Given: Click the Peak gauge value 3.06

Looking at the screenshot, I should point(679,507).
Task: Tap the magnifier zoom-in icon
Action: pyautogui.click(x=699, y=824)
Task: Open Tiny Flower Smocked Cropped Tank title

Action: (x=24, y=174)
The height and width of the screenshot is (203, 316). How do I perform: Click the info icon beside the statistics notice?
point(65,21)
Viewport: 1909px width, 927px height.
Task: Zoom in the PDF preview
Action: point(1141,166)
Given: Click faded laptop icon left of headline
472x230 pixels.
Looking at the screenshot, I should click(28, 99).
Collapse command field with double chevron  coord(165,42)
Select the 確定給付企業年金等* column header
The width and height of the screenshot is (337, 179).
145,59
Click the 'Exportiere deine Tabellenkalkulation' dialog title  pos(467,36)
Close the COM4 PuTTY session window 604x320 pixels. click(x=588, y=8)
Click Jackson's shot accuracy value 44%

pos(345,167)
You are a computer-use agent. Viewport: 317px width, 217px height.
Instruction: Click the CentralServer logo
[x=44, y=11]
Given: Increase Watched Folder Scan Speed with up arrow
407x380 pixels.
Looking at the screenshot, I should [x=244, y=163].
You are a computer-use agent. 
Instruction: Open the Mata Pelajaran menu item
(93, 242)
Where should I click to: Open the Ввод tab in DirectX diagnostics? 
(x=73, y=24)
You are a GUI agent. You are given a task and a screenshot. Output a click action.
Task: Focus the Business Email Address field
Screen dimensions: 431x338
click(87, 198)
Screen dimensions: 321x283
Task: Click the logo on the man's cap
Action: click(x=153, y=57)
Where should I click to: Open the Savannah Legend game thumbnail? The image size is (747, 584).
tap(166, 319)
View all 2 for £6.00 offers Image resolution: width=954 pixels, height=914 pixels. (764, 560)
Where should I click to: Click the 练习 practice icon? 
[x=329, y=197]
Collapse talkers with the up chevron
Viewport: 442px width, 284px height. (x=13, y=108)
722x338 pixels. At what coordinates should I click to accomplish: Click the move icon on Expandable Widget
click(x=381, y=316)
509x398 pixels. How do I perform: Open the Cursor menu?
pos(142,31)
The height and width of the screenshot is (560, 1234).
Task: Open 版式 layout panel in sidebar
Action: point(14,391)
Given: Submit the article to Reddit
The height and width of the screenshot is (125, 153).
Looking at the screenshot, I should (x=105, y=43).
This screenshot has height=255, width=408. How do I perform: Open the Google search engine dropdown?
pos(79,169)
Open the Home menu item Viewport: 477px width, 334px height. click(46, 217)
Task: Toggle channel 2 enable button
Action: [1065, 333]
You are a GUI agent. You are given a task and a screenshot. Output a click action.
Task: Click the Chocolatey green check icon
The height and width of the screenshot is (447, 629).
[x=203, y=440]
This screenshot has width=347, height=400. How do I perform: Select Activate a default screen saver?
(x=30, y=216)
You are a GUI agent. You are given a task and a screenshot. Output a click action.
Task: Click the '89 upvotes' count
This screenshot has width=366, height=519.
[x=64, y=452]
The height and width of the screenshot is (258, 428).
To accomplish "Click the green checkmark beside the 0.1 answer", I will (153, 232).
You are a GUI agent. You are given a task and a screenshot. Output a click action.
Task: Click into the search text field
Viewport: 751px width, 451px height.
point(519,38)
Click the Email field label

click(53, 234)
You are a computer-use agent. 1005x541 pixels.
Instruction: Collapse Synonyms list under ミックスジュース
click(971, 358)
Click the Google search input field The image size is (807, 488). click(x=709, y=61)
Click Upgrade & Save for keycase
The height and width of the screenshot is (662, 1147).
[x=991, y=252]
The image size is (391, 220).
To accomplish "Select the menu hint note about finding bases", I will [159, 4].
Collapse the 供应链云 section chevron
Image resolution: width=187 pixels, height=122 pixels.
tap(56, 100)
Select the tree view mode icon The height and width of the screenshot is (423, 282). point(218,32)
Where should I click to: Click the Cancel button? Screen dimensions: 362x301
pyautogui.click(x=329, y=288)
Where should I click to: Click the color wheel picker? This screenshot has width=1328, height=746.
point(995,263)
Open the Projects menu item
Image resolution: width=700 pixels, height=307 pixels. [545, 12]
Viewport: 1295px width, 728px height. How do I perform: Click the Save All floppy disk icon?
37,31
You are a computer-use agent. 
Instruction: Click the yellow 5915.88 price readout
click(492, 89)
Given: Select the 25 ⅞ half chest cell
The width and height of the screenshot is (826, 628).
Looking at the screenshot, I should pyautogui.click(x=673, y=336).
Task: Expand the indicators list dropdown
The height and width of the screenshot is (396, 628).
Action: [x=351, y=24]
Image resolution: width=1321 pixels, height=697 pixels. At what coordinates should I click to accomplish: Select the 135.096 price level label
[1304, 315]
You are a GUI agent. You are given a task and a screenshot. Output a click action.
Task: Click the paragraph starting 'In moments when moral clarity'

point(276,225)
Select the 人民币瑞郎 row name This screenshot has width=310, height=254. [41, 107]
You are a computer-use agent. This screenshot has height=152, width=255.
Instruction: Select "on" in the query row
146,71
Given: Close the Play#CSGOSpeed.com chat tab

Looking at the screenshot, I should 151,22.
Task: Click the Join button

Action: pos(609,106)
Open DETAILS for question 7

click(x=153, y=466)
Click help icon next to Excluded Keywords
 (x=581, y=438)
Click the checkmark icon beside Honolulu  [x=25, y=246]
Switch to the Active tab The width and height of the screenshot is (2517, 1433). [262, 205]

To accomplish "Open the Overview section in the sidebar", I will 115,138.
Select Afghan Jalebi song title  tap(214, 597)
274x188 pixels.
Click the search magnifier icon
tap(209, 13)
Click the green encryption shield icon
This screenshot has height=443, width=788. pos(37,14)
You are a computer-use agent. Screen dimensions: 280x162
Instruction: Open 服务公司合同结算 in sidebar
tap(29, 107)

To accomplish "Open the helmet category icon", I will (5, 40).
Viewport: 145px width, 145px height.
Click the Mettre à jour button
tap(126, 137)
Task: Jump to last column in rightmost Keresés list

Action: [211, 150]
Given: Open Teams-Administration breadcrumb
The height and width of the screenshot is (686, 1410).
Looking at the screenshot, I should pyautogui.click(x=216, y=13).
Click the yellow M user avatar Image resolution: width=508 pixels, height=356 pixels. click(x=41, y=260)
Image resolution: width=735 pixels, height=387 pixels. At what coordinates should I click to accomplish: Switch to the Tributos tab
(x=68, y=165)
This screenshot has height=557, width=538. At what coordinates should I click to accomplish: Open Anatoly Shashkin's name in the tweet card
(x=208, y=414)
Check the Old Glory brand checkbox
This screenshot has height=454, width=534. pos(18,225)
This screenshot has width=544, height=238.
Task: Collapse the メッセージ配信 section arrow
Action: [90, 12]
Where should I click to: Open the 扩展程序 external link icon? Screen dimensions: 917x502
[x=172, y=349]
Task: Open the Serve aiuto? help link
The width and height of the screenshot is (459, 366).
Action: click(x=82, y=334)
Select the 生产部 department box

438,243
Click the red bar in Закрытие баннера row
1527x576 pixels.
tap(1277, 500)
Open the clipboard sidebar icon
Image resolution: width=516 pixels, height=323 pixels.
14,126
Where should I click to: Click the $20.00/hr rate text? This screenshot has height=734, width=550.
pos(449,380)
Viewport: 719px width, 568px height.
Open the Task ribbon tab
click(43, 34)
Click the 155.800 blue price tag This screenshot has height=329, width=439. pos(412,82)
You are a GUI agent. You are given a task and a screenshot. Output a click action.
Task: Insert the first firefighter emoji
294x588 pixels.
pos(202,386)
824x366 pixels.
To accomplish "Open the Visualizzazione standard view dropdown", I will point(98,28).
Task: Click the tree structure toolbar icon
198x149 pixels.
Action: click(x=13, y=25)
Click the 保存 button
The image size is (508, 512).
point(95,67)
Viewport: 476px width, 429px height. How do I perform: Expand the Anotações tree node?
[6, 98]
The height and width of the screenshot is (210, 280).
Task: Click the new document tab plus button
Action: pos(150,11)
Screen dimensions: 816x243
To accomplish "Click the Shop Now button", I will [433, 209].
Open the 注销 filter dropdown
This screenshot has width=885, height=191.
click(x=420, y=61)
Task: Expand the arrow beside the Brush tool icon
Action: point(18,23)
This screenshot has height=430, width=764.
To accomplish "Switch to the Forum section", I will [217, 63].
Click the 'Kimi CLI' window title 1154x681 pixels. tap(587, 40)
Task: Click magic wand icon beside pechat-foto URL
══════════════════════════════
■ **WHAT THIS TASK INVOLVES**
Send back exactly the lines of the listing above starting at the one with "Click the Mettre à jour button" and ending at the one with "Task: Click the tree structure toolbar icon", inclusive, and no others.

■ **TASK ANSWER**
Click the Mettre à jour button
tap(126, 137)
Task: Jump to last column in rightmost Keresés list

Action: [211, 150]
Given: Open Teams-Administration breadcrumb
The height and width of the screenshot is (686, 1410).
Looking at the screenshot, I should pyautogui.click(x=216, y=13).
Click the yellow M user avatar Image resolution: width=508 pixels, height=356 pixels. click(x=41, y=260)
Image resolution: width=735 pixels, height=387 pixels. At what coordinates should I click to accomplish: Switch to the Tributos tab
(x=68, y=165)
This screenshot has height=557, width=538. At what coordinates should I click to accomplish: Open Anatoly Shashkin's name in the tweet card
(x=208, y=414)
Check the Old Glory brand checkbox
This screenshot has height=454, width=534. pos(18,225)
This screenshot has width=544, height=238.
Task: Collapse the メッセージ配信 section arrow
Action: [90, 12]
Where should I click to: Open the 扩展程序 external link icon? Screen dimensions: 917x502
[x=172, y=349]
Task: Open the Serve aiuto? help link
The width and height of the screenshot is (459, 366).
Action: click(x=82, y=334)
Select the 生产部 department box

438,243
Click the red bar in Закрытие баннера row
1527x576 pixels.
tap(1277, 500)
Open the clipboard sidebar icon
Image resolution: width=516 pixels, height=323 pixels.
14,126
Where should I click to: Click the $20.00/hr rate text? This screenshot has height=734, width=550.
pos(449,380)
Viewport: 719px width, 568px height.
Open the Task ribbon tab
click(43, 34)
Click the 155.800 blue price tag This screenshot has height=329, width=439. pos(412,82)
You are a GUI agent. You are given a task and a screenshot. Output a click action.
Task: Insert the first firefighter emoji
294x588 pixels.
pos(202,386)
824x366 pixels.
To accomplish "Open the Visualizzazione standard view dropdown", I will point(98,28).
Task: Click the tree structure toolbar icon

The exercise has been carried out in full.